# [Eggdrop/TCL] Kick / Ban bei autorejoin



## CokeChris (13. Dezember 2003)

*Kick / Ban bei rejoin*

Morgen ,
hachja ich weiß leider nicht ob ich dermaßen blind bin aber leider konnte ich in den bisherigen Topics nichts zu meiner Frage finden.

Problem: ein User wird gekickt und betritt den Channel danach sofort wieder (durch auto rejoin).

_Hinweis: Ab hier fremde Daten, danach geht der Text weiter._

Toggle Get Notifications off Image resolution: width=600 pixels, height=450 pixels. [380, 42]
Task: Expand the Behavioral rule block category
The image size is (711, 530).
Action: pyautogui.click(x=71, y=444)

Frage: wie konfiguriere ich mein Eggdrop so bzw. welches Script gibt es dafür, dass der User bei einem rejoin nach dem Kick automatisch gebanned wird?

Lösung: ?

Greets
Chris


----------



## Lufia (15. Januar 2004)

ich weiß leider auch nicht wo und nach was ich suchen soll, hab schon einiges hier abgeklappert.  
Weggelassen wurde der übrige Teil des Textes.